Kebijakan akomodatif bertujuan menciptakan pertumbuhan ekonomi dengan menurunkan suku bunga, sementara kebijakan ketat bertujuan mengurangi inflasi atau menahan pertumbuhan dengan menaikkan suku bunga.

**Apa yang dimaksud dengan kebijakan moneter netral?**

Kebijakan moneter netral bertujuan untuk tidak menciptakan pertumbuhan ekonomi yang berlebihan maupun melawan inflasi secara agresif.

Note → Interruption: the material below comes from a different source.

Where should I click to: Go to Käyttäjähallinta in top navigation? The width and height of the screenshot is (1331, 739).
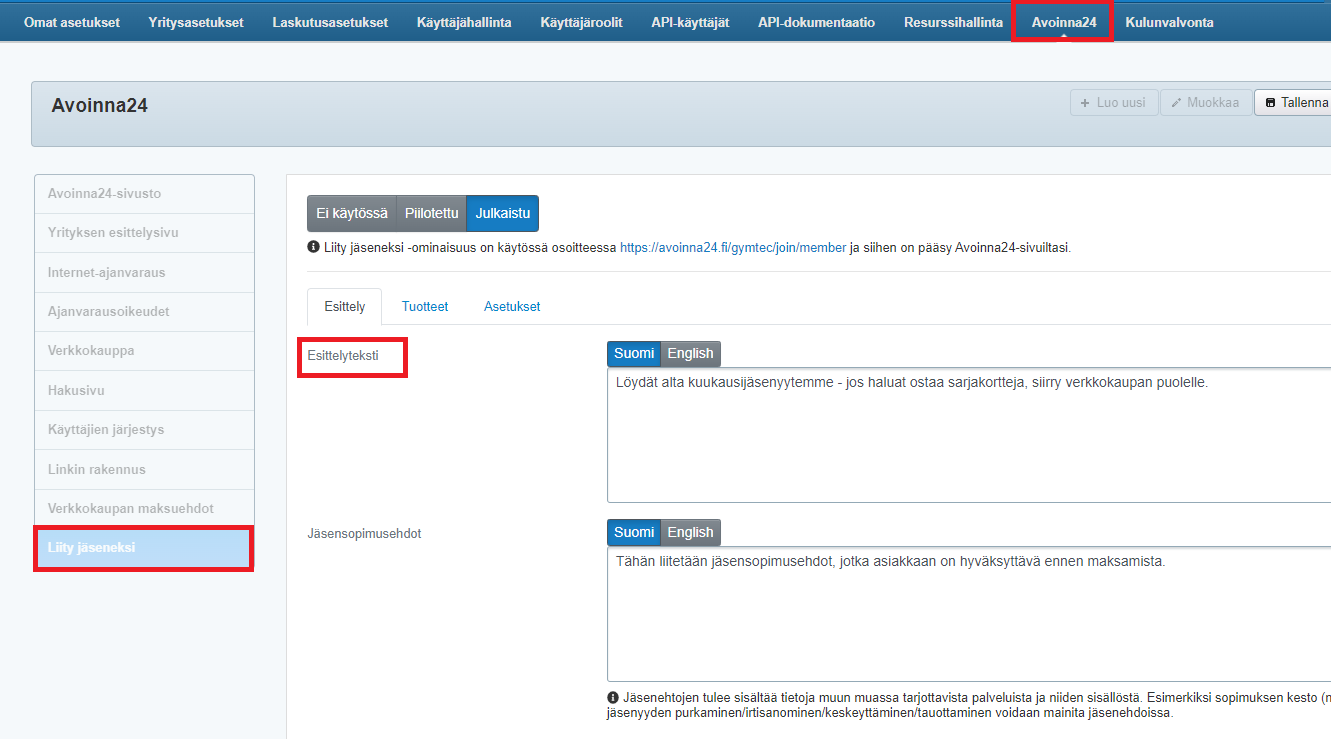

**Mengapa bank sentral memiliki target inflasi?**

Bank sentral memiliki target inflasi untuk menjaga kepercayaan terhadap ekonomi dan uang. Inflasi yang terkendali dianggap baik, namun inflasi yang tidak terkendali dapat merusak.

**Bagaimana perubahan kebijakan moneter mempengaruhi pasar forex?**

Perubahan kebijakan moneter, terutama tingkat suku bunga, dapat mempengaruhi nilai tukar mata uang. Kenaikan suku bunga cenderung memperkuat mata uang, sementara penurunan cenderung melemahkannya.

**Berapa lama waktu yang dibutuhkan agar perubahan kebijakan moneter berdampak pada ekonomi?**

Dampak perubahan kebijakan moneter terhadap ekonomi bisa memakan waktu beberapa bulan hingga bahkan satu hingga dua tahun. Ini karena konsumen dan bisnis bereaksi lebih lambat terhadap perubahan tersebut.